--- START ---
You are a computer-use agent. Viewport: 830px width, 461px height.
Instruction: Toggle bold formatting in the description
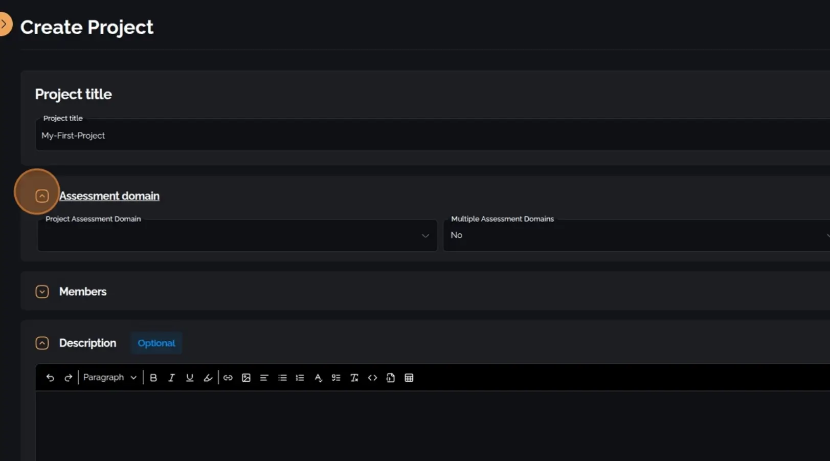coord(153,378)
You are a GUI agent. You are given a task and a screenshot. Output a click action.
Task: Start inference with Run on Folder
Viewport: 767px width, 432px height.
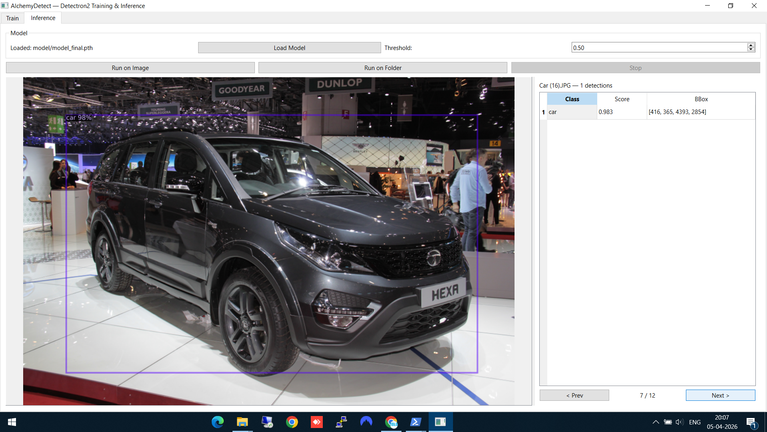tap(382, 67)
--- END ---
EXERCISE BRIEF — The copy you give must repeat each record character for character, but it must not include the pictures.

ANSWER SECTION —
You are a computer-use agent. Viewport: 830px width, 461px height.
Instruction: Toggle bold formatting in the description
coord(153,378)
You are a GUI agent. You are given a task and a screenshot. Output a click action.
Task: Start inference with Run on Folder
Viewport: 767px width, 432px height.
tap(382, 67)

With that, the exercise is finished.